### What you should do:
The answer must consist of every line below that contains the word "computer".

### Task material:
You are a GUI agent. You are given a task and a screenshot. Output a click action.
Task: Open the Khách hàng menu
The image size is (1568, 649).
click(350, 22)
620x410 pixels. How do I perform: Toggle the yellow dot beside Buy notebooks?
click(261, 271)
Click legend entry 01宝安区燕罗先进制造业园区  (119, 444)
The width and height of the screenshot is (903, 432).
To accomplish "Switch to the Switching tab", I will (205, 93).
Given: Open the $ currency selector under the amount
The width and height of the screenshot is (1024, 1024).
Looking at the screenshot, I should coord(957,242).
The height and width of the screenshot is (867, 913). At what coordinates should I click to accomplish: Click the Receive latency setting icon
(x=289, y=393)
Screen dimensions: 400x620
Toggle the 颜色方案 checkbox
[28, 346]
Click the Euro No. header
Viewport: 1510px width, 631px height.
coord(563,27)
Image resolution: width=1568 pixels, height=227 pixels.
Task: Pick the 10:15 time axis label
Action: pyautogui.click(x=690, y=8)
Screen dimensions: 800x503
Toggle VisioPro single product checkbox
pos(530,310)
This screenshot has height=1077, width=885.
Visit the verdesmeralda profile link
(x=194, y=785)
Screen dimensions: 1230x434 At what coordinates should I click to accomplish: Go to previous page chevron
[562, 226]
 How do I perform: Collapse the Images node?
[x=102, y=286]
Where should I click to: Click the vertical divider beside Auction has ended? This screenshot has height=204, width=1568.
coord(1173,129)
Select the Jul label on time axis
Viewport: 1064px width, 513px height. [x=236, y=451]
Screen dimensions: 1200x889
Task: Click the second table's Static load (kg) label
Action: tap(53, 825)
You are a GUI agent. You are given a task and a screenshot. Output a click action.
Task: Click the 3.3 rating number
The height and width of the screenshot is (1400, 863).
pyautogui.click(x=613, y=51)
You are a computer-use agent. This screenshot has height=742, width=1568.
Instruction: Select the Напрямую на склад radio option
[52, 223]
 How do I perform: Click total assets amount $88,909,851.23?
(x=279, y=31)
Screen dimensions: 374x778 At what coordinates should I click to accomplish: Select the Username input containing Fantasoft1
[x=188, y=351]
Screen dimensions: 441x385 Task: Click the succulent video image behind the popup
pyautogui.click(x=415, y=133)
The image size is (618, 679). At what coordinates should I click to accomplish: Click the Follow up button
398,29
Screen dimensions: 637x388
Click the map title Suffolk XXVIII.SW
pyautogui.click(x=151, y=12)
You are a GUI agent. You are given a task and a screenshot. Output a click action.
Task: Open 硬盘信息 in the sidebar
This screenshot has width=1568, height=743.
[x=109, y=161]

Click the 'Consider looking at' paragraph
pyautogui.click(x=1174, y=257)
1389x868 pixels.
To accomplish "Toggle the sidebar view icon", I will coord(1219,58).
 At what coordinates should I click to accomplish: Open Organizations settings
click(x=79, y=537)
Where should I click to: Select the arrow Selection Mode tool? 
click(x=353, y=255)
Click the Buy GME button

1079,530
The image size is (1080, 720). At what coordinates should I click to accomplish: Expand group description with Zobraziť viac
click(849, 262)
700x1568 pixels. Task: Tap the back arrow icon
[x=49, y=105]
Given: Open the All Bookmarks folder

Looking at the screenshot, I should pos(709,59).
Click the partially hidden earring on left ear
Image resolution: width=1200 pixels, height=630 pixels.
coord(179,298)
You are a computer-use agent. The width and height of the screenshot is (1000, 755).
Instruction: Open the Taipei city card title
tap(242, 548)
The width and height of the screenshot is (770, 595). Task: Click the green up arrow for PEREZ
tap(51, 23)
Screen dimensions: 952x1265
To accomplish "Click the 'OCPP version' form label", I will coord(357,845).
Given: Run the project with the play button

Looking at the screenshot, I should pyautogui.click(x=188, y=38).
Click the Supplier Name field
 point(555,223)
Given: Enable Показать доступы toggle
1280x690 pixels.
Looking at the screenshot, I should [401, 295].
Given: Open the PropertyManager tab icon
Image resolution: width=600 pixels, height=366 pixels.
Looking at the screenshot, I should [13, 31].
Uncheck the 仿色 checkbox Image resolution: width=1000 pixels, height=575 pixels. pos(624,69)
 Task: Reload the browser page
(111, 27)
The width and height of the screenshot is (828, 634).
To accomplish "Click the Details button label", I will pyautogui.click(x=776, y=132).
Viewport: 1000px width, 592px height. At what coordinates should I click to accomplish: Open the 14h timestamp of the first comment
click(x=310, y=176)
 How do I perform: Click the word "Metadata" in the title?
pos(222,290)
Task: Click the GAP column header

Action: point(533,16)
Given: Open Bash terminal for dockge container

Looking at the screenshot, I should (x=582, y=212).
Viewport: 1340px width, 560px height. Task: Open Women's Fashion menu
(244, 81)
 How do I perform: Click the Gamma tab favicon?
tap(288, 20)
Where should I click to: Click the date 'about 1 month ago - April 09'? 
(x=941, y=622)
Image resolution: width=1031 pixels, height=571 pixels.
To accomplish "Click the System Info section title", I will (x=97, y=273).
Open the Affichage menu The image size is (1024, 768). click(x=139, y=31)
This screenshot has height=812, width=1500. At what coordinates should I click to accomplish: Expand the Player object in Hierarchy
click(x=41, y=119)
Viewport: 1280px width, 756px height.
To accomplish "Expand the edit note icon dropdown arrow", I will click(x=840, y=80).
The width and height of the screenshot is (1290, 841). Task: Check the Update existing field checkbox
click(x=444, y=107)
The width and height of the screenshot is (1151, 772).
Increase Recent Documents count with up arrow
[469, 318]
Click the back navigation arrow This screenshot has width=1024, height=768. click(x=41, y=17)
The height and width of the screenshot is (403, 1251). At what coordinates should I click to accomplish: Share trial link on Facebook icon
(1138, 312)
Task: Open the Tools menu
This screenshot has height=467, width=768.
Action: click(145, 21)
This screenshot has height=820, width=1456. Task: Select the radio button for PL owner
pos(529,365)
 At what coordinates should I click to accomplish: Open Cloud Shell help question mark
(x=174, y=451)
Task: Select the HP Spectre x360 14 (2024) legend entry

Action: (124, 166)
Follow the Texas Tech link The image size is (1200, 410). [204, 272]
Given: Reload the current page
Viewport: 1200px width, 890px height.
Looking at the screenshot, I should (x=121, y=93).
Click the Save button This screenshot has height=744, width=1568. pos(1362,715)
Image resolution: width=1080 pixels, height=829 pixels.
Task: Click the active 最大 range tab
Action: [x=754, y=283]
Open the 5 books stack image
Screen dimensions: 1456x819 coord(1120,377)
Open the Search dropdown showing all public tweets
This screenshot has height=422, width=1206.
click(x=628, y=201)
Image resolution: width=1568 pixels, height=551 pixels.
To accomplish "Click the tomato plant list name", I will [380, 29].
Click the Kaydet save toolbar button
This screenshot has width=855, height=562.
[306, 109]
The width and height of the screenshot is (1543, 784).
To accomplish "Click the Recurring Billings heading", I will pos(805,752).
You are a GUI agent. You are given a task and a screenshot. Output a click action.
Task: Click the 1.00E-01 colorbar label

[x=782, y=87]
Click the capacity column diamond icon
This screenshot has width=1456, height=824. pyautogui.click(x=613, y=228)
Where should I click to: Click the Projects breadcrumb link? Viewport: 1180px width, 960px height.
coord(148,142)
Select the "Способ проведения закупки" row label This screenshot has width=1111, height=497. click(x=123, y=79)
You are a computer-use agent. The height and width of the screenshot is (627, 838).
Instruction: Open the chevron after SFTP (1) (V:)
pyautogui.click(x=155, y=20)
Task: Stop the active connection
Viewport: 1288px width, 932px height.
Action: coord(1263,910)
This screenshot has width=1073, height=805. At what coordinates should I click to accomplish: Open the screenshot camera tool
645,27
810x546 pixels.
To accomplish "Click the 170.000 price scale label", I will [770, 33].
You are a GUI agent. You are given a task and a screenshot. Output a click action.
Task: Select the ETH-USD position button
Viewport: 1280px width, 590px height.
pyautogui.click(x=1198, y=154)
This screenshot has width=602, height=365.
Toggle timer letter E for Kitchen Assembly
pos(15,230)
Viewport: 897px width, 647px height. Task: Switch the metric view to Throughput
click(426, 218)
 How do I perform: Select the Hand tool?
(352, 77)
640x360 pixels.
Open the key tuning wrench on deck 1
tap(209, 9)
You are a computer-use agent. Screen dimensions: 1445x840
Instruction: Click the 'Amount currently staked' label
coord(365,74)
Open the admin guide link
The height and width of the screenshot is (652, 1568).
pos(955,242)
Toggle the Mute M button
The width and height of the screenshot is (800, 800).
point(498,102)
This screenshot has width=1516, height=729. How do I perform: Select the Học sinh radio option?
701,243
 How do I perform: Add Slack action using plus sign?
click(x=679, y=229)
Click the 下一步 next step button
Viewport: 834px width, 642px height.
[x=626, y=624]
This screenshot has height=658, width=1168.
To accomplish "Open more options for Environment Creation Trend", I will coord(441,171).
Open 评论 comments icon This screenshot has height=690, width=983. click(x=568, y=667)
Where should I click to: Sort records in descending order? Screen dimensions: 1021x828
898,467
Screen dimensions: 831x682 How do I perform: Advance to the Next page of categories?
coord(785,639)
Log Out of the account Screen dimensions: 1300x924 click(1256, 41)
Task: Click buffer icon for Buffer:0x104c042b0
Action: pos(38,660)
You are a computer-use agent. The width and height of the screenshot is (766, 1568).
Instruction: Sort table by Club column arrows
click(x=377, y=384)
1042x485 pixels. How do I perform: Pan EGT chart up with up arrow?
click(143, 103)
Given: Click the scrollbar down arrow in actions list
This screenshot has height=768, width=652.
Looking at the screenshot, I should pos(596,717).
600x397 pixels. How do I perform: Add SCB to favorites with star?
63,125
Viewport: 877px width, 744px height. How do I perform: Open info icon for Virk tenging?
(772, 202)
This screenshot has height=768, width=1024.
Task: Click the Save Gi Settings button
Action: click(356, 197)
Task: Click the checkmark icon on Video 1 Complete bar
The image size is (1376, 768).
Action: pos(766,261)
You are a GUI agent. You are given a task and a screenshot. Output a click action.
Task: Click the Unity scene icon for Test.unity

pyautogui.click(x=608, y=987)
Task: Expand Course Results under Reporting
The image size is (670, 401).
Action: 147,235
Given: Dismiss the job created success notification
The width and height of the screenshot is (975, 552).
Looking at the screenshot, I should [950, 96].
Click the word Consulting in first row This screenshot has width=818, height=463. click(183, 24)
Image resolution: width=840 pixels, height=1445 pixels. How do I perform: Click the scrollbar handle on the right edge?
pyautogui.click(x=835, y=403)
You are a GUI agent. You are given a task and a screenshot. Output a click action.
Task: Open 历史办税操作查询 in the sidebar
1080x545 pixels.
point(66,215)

### Result for this exercise:
You are a computer-use agent. This screenshot has height=742, width=1568.
You are a computer-use agent. The width and height of the screenshot is (1000, 755).
You are a computer-use agent. The height and width of the screenshot is (627, 838).
You are a computer-use agent. Screen dimensions: 1445x840
You are a computer-use agent. The width and height of the screenshot is (766, 1568).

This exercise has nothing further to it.